Goal of the exercise:
Copy out the rows in full, starting with the first line and going on through the line that contains "coord(831,188)", with every coordinate in the answers shifted up by 58. Leave the pictures out.

(Entries from a dataset)

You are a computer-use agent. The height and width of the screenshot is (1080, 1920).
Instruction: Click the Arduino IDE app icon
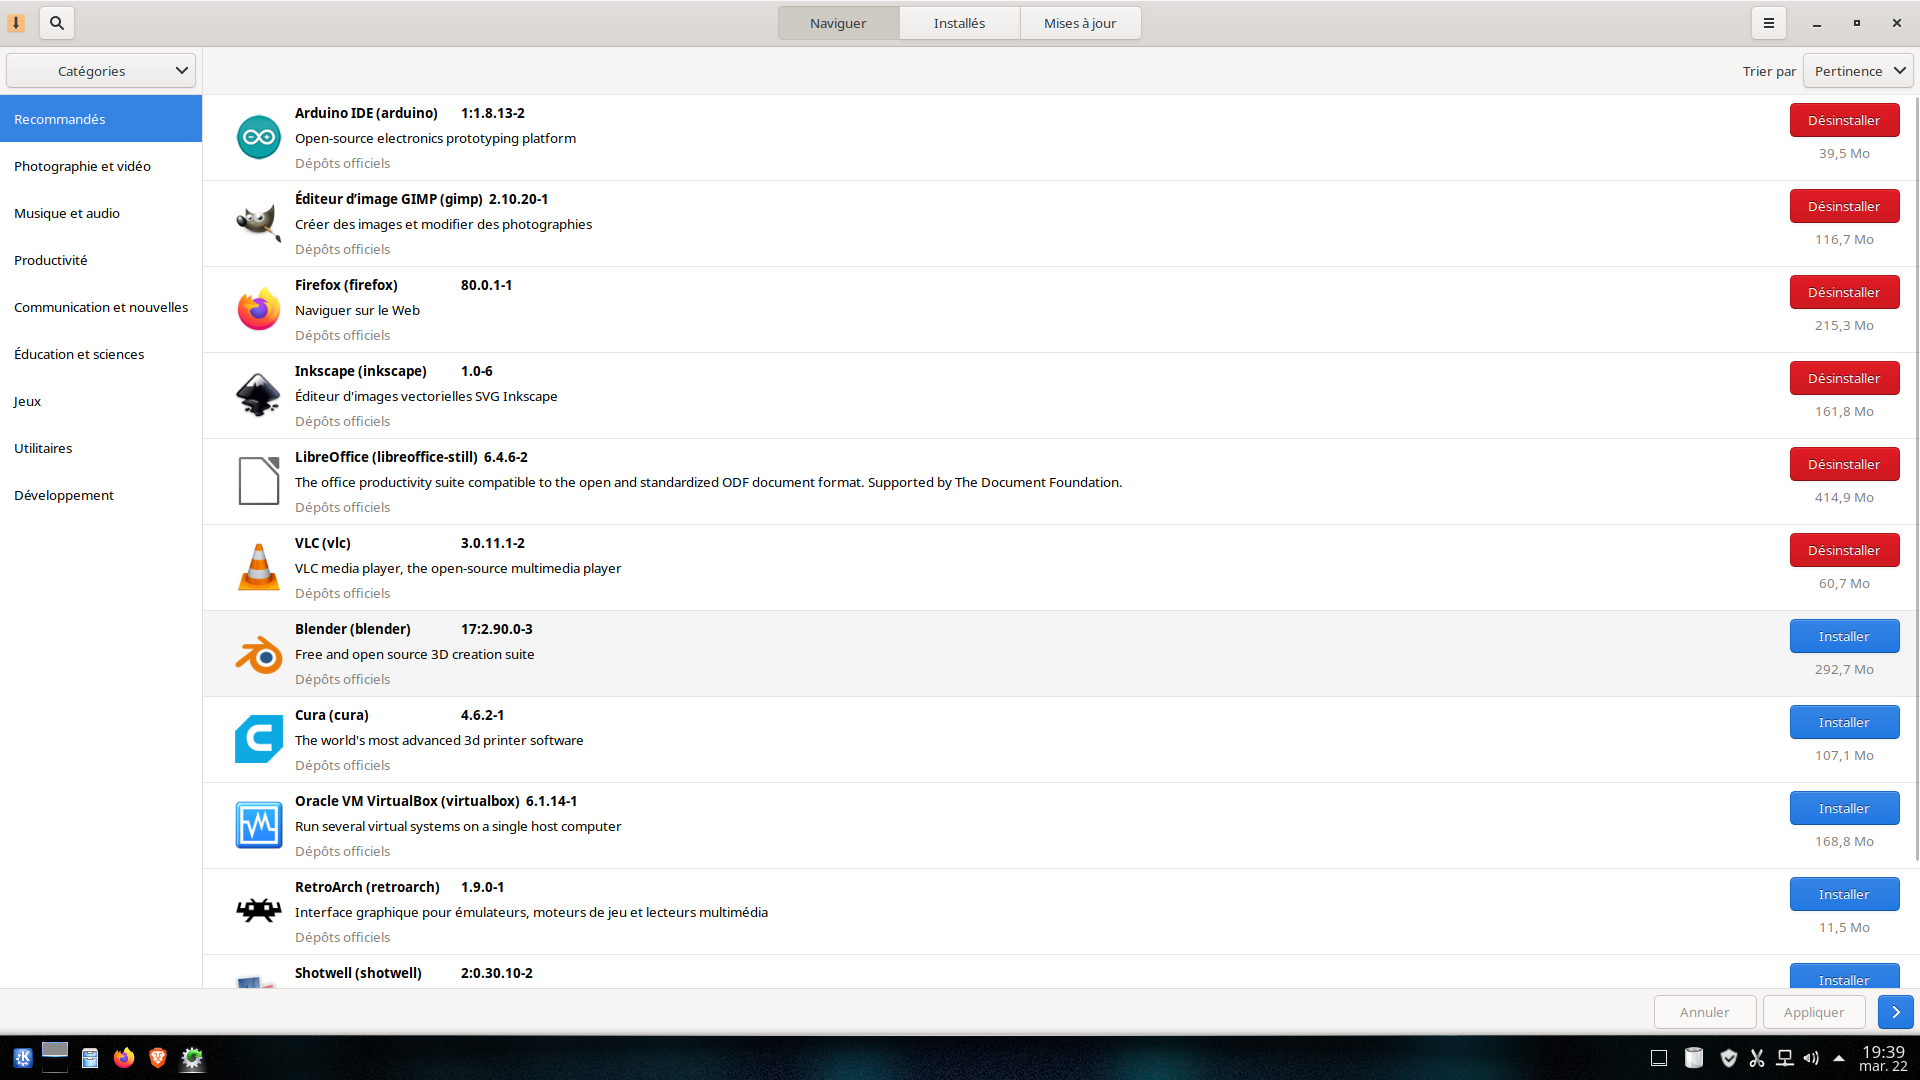pos(258,137)
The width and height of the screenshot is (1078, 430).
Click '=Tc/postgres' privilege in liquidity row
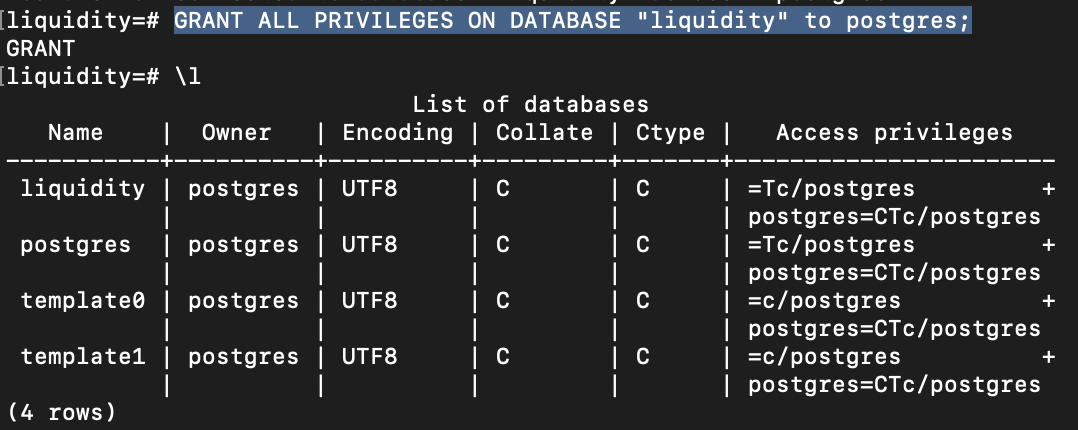coord(831,188)
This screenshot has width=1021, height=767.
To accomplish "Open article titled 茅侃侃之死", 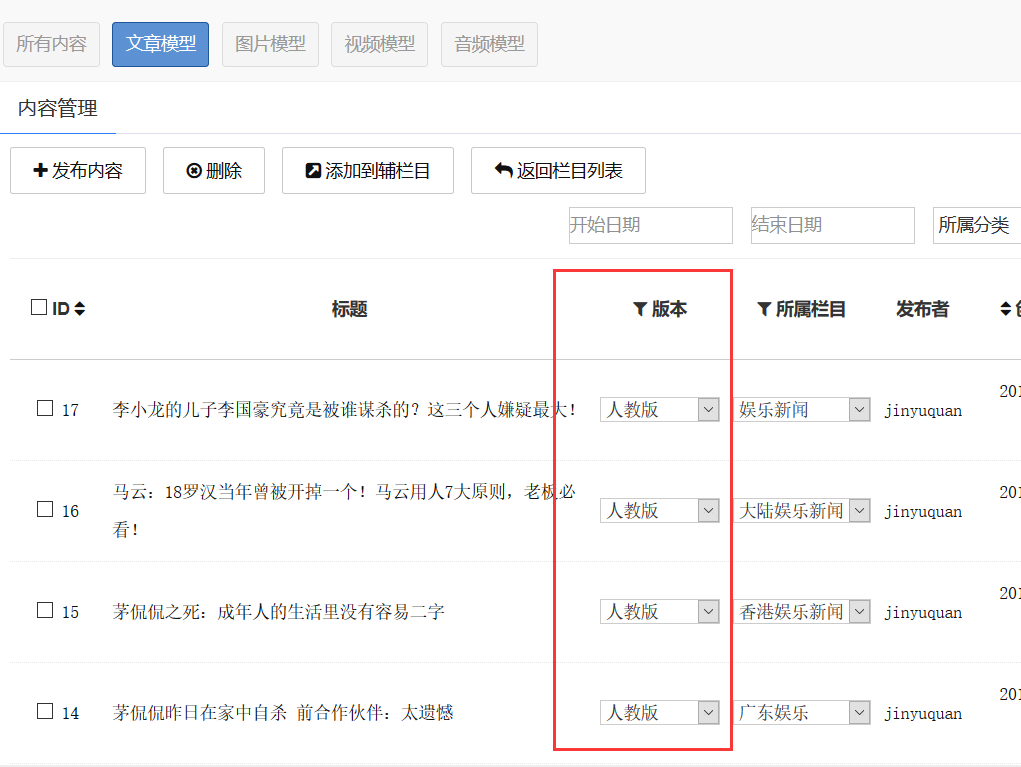I will click(279, 612).
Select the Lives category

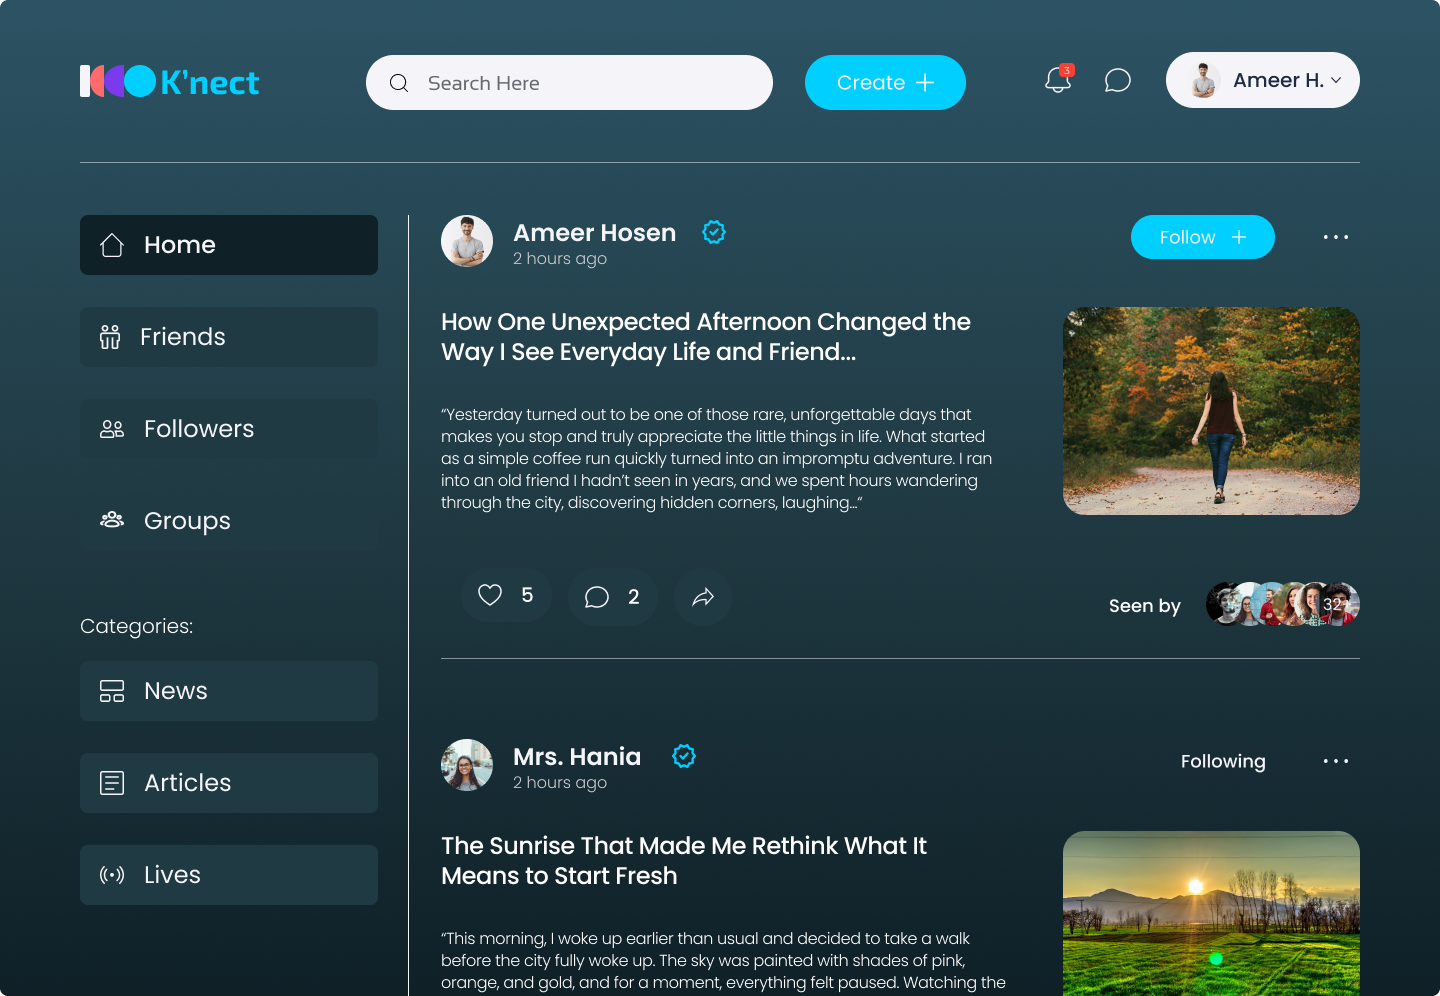tap(229, 875)
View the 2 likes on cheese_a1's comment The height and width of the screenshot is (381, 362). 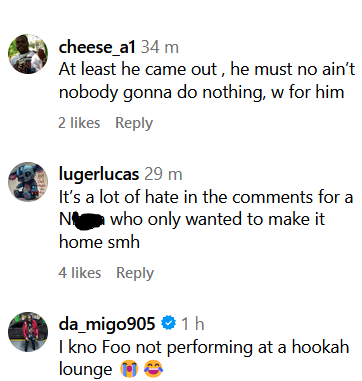point(79,123)
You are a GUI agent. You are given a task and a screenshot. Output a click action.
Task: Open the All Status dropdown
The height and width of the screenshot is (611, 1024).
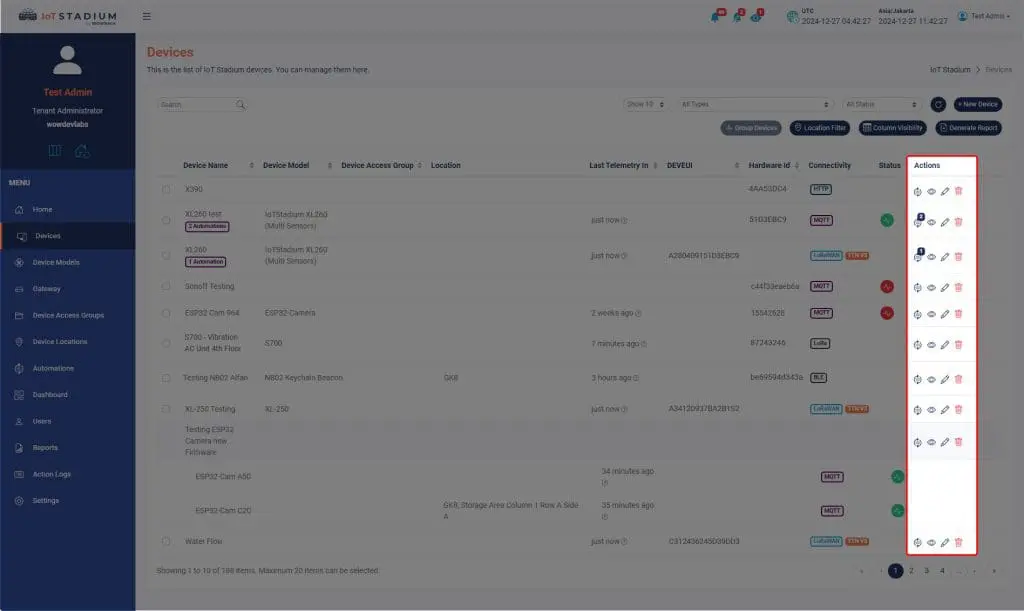click(881, 104)
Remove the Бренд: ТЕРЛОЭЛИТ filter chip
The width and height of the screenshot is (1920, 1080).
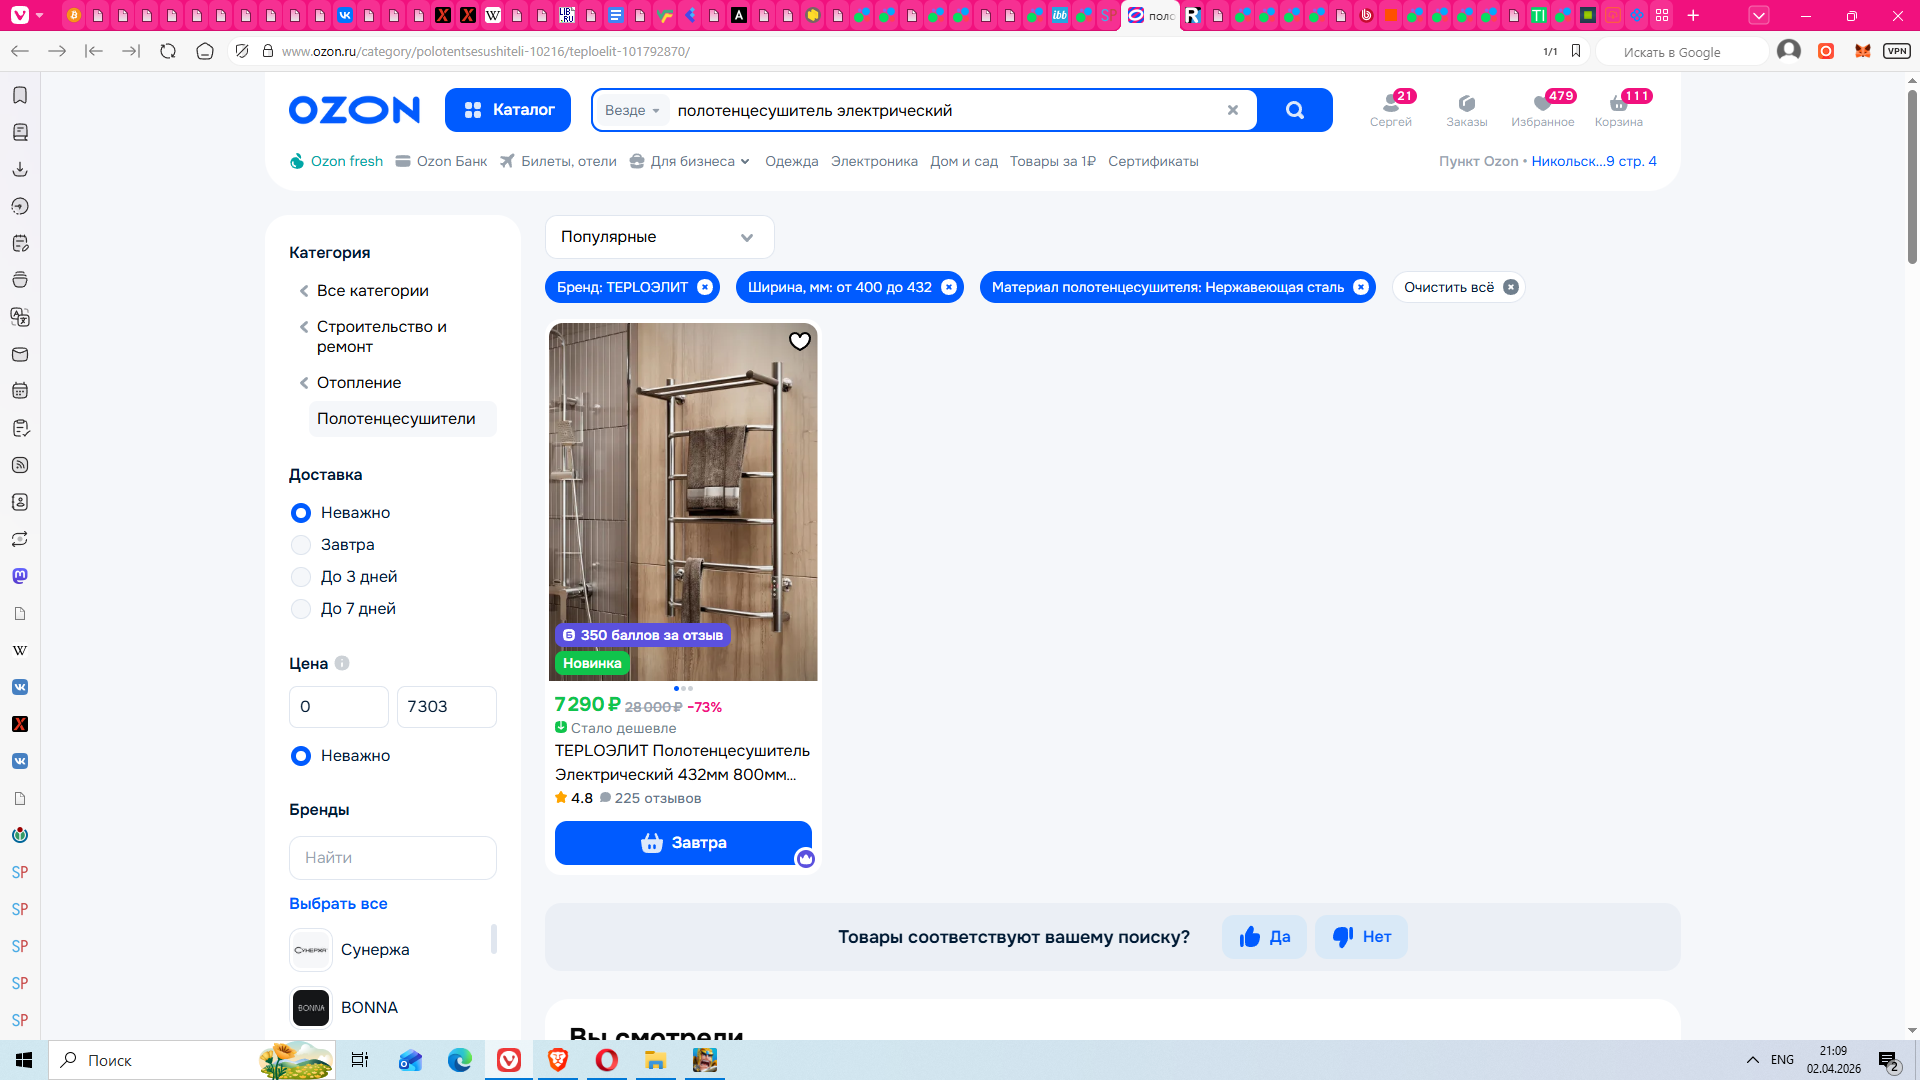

Completed exercise:
You are a computer-use agent. The height and width of the screenshot is (1080, 1920).
Instruction: Click the Arduino IDE app icon
pos(316,195)
The width and height of the screenshot is (1078, 430).
Click '=Tc/postgres' privilege in liquidity row
coord(889,246)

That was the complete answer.